Brown placed ninth in his previous Olympic appearance in 2014. Since then, he missed out on the 2018 team for PyeongChang, switched coaches and moved to Canada to train with the hopes of returning to the Games for a second time. Once he made it here, he skated well in his short program, leaning on his artistry to keep pace with athletes who have more challenging jumps. He had the sixth-best score after the first day of competition, so when the skaters returned for the free skate, he was part of the last flight that included those at the top of the standings.

“It’s been eight long years to get back to this point and to believe in myself that I obviously deserved to be in that final group,” Brown said, adding how he heard from others that he “wasn’t keeping up with the sport” and hadn’t progressed like his peers. “But I always felt like every time I went into the rink, I was improving and I was constantly getting better.”

Brown unveiled that quad Salchow in the years leading up to these Games, landing it at last year’s Grand Prix in France, but he also said recently that strategically, it’s best for him to maximize his strengths, which have always been his emotional choreography and performance quality. His coach, Tracy Wilson, believes elite skaters with Brown’s skill-set is good for the sport.

“We need the fabulous jumpers, and we need the fabulous artists,” Wilson said. “We need that battle. That's the conversation that makes it interesting.”
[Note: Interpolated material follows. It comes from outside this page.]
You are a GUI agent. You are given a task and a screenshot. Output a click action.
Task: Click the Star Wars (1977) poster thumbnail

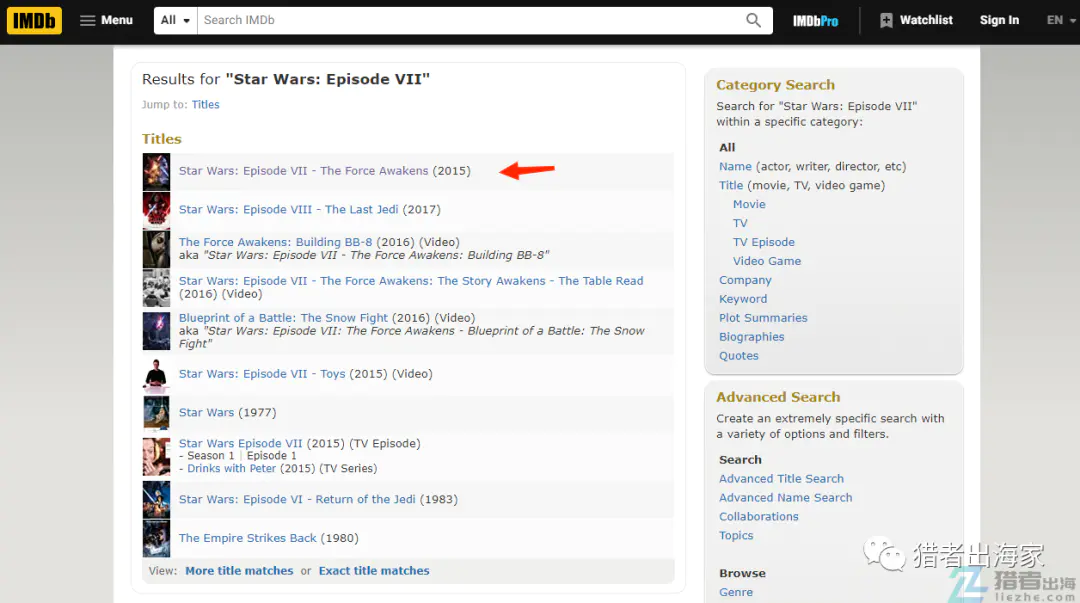click(156, 413)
Chen, with all his quads and a modern “Rocketman” free skate that allowed him to let loose toward the end, was still the headliner — unable to be challenged even by his Japanese competitors, who had difficult programs but made mistakes. Brown, who ended up finishing about 12 points out of medal position and more than 50 points behind Chen’s dominant showing, gushed over his American teammate’s performance: “He’s just on it. He’s attacking. He’s Nathan Chen. There are no words.”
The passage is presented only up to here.